CONSIGNES:
[a] D'après l'extrait du document, pourquoi la chiromancie n'a-t-elle pas perdu sa substance originelle ? Répondez en une à trois phrases.
[b] Selon l'extrait du document, qui a introduit le magnétisme animal en France ?

──────── EXTRAIT DU DOCUMENT ────────

Casimir Stanislas d’Arpentigny et Pierre Adolphe Desbarolles. Main dans la main avec Alexandre Dumas

Au début du XIXe siècle, la chiromancie qui est l’art de lire dans les lignes de la main ne fait plus guère recette. « Les vieilles diseuses de bonne aventure, relate le comte de Résie, qui étaient depuis bien des siècles en possession de l’avantage d’exploiter la crédulité publique, ne sont plus consultées que par le peuple ou par ceux que l’on nomme les gens d’un autre siècle. »

Les partisans des idées nouvelles, tout autant épris de science que de liberté, leur préfèrent désormais le magnétisme animal, introduit en France par le médecin allemand Messmer puis approfondi par le marquis de Puységur. Reléguée dans les roulottes des bohémiennes ou dans les fêtes foraines, où l’art de prédire consiste à ne rien dire, la chiromancie aurait perdu sa substance originelle – celle que « Dieu mit dans les mains des hommes afin que chacun pût y lire ses propres œuvres » – si deux hommes ne l’avaient pas portée au rang d’une science rationnelle, l’extrayant de la caricature dans laquelle elle avait fini par tomber.

──────── DONNÉES DISPONIBLES ────────

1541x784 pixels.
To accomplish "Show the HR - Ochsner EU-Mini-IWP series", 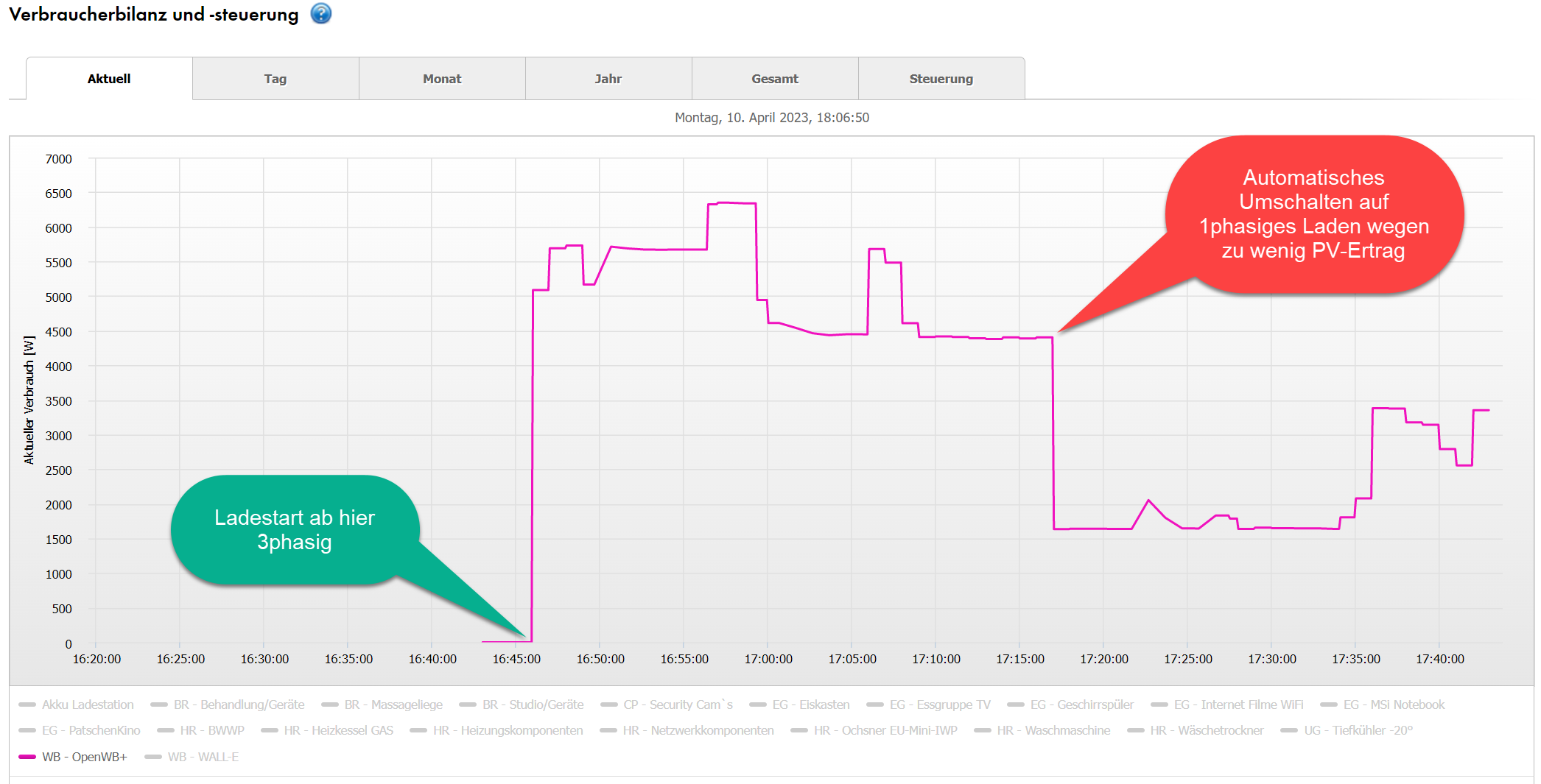I will (x=885, y=730).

────────

RÉPONSES:
[a] La chiromancie a conservé sa substance originelle parce que deux hommes l'ont portée au rang d'une science rationnelle. Ils l'ont ainsi sortie de la caricature où elle avait fini par tomber, reléguée dans les roulottes des bohémiennes et les fêtes foraines.

[b] Le médecin allemand Messmer.